Work to complete
Format each line of the listing below as a JSON list of strings, one string per line, and skip any blank lines.

[Entries drawn from a collection]
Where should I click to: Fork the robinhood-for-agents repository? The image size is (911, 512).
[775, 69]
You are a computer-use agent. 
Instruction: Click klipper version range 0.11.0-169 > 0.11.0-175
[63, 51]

Solution to this task
[
  "Where should I click to: Fork the robinhood-for-agents repository? The image size is (911, 512).",
  "[775, 69]",
  "You are a computer-use agent. ",
  "Instruction: Click klipper version range 0.11.0-169 > 0.11.0-175",
  "[63, 51]"
]